» Task objective
Render everything from the line containing "Task: Click the" down to the line containing "Action: click(357, 681)" as a two-column CSV with the headers instruction and response. Make one row per item, putting its text and its answer each in a single quoted field, with line breaks replaced by spaces.
***** Task input
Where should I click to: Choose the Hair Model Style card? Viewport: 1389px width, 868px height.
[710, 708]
**********
***** Task input
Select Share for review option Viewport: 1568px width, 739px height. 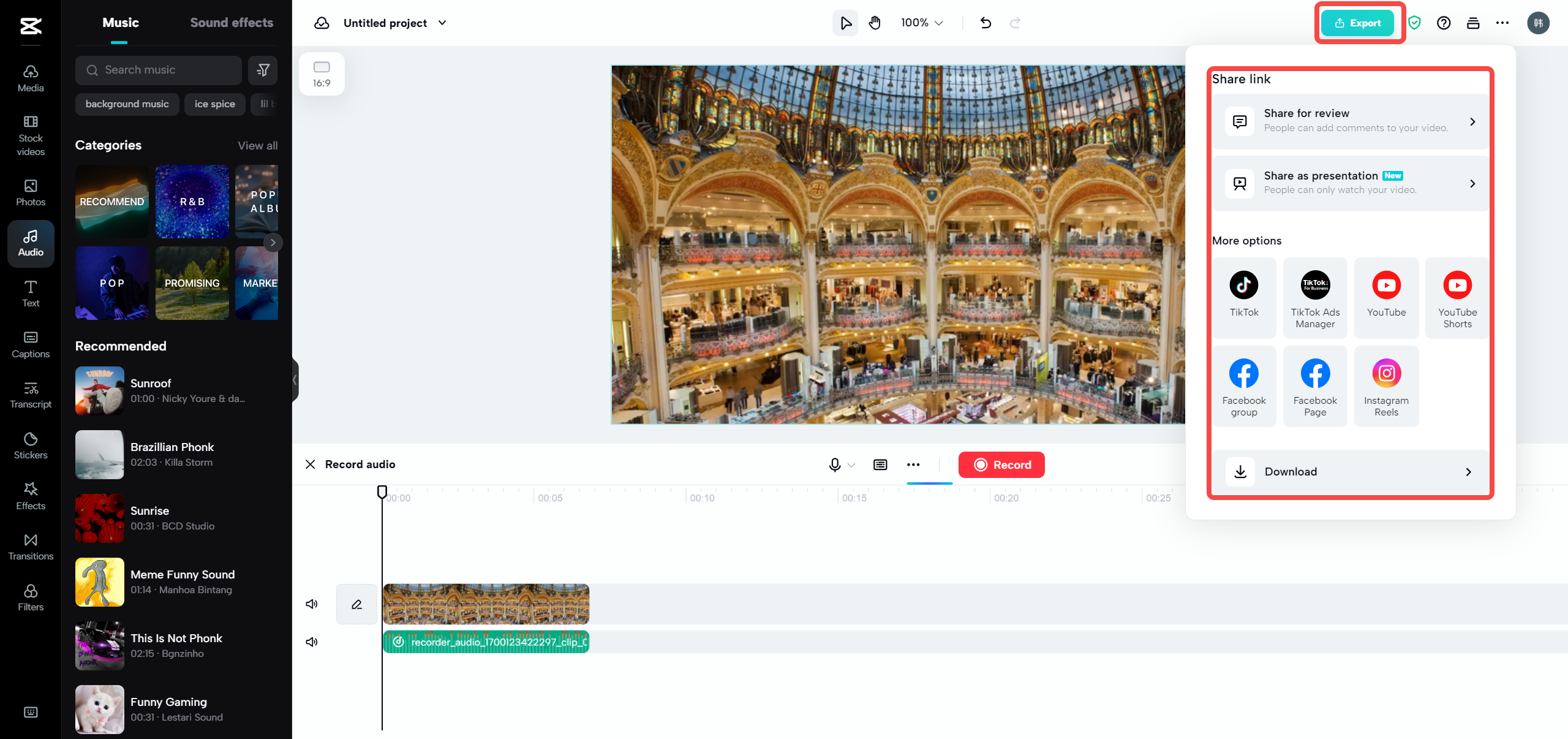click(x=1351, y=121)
**********
***** Task input
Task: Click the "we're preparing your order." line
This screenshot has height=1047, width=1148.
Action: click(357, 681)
**********
» Solution to this task
instruction,response
"Task: Click the ""we're preparing your order."" line This screenshot has height=1047, width=1148.","Action: click(357, 681)"